_DESCRIPTION OF THE TASK_.
Using the records below, write out again exactly the lines that begin at the line containing "Click the underscore" and end at the line containing "Viewport: 1240px width, 635px height.", and no other lines.

_EXERCISE MATERIALS_.
---*---

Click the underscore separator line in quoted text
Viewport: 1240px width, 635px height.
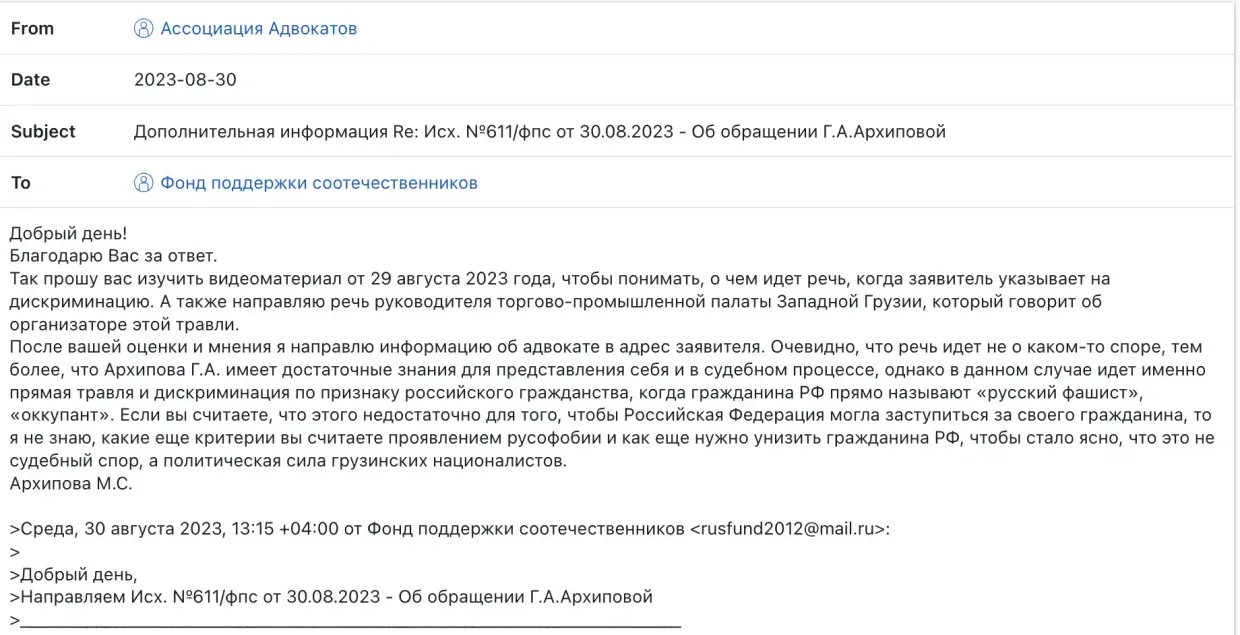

---*---

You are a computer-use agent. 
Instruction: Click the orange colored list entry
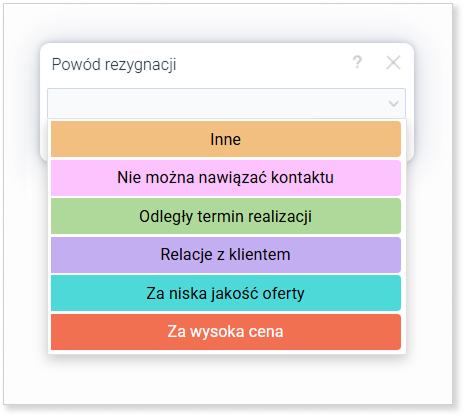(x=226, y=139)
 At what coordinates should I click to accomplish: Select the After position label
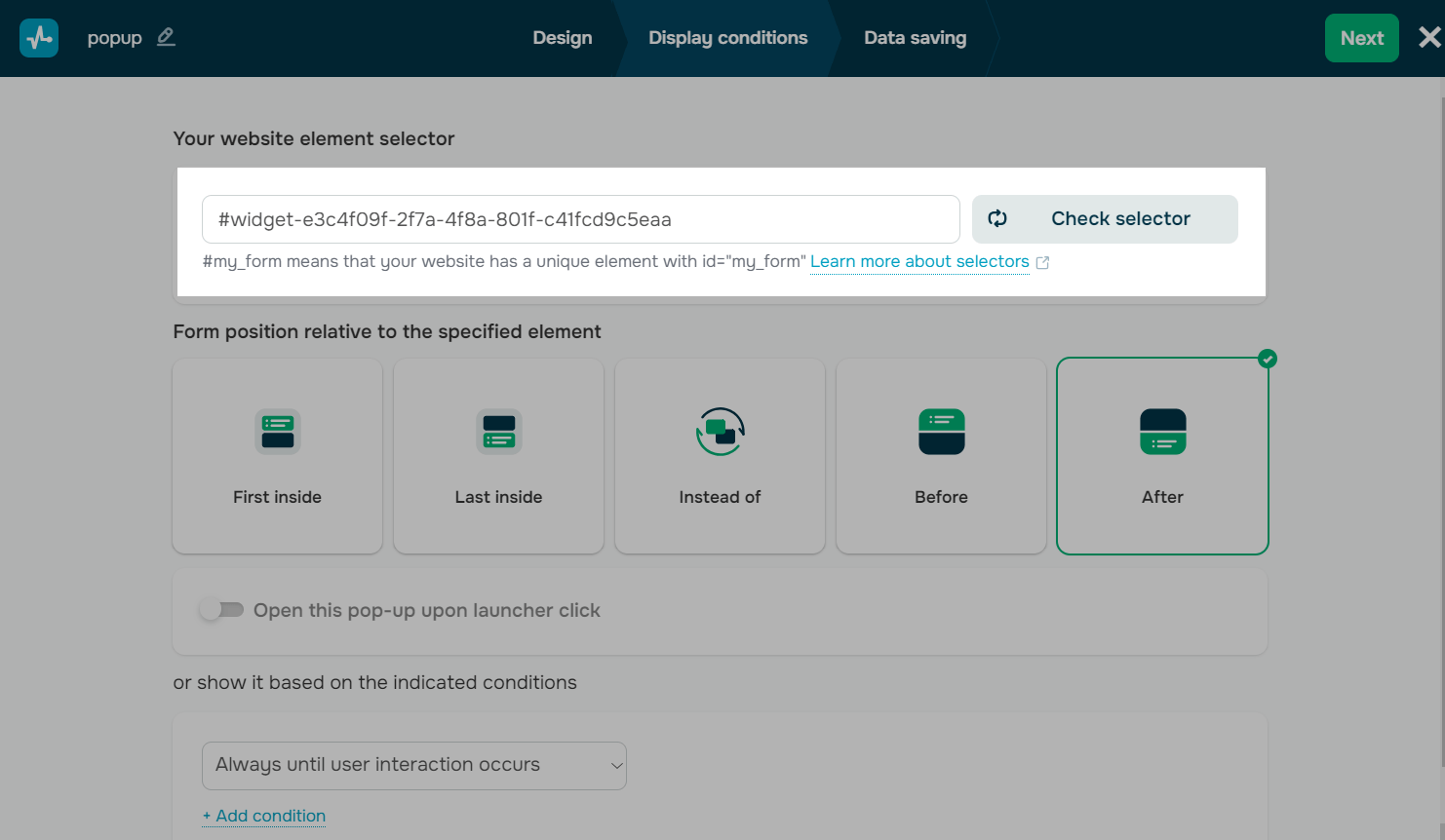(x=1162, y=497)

---*---

_COMPLETED EXERCISE_.
Click the underscore separator line in quoted text
Viewport: 1240px width, 635px height.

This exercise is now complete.